◆ **Exercise data**:
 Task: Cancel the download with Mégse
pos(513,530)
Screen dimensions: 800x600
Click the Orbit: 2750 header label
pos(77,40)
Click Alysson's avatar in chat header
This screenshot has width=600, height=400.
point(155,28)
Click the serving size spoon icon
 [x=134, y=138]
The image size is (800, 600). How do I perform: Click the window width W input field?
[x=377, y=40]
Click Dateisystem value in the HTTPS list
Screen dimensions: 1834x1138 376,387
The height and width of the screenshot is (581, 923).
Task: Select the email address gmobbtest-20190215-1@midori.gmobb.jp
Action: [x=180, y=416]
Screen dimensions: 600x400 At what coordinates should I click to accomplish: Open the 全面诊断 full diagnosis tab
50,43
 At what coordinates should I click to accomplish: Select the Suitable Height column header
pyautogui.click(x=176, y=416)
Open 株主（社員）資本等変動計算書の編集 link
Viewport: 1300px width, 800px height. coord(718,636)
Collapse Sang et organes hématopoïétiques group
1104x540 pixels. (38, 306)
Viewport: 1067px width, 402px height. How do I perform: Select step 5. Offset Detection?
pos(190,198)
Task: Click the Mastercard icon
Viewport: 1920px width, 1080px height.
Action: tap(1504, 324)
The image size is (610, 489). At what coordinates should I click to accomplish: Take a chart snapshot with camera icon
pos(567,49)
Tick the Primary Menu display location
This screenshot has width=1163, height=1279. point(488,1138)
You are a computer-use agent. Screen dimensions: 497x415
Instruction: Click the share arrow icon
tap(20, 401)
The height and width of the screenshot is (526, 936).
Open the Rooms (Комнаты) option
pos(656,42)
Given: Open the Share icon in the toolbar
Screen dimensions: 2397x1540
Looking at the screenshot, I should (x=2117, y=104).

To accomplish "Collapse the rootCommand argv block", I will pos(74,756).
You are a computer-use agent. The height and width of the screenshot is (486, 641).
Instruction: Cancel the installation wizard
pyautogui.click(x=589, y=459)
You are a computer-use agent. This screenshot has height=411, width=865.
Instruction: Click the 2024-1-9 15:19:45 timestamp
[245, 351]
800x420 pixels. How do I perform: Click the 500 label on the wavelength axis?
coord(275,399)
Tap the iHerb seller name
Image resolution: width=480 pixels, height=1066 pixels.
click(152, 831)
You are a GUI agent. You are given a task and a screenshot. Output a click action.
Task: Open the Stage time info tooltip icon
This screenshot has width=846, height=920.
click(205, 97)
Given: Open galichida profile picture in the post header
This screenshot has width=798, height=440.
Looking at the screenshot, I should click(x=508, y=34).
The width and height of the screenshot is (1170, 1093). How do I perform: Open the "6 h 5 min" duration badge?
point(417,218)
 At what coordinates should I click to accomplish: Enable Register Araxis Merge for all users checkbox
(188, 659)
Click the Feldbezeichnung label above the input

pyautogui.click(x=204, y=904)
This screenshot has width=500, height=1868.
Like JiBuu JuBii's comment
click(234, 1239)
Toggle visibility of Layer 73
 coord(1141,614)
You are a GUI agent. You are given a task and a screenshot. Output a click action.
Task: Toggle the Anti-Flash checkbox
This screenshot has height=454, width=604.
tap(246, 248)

◆ **Instruction**:
Reproduce verbatim the part of the material that opens with the line containing "Collapse Sang et" and closes with the line containing "This screenshot has width=1163, height=1279.", including both of those lines.

◆ **Written solution**:
Collapse Sang et organes hématopoïétiques group
1104x540 pixels. (38, 306)
Viewport: 1067px width, 402px height. How do I perform: Select step 5. Offset Detection?
pos(190,198)
Task: Click the Mastercard icon
Viewport: 1920px width, 1080px height.
Action: tap(1504, 324)
The image size is (610, 489). At what coordinates should I click to accomplish: Take a chart snapshot with camera icon
pos(567,49)
Tick the Primary Menu display location
This screenshot has width=1163, height=1279. point(488,1138)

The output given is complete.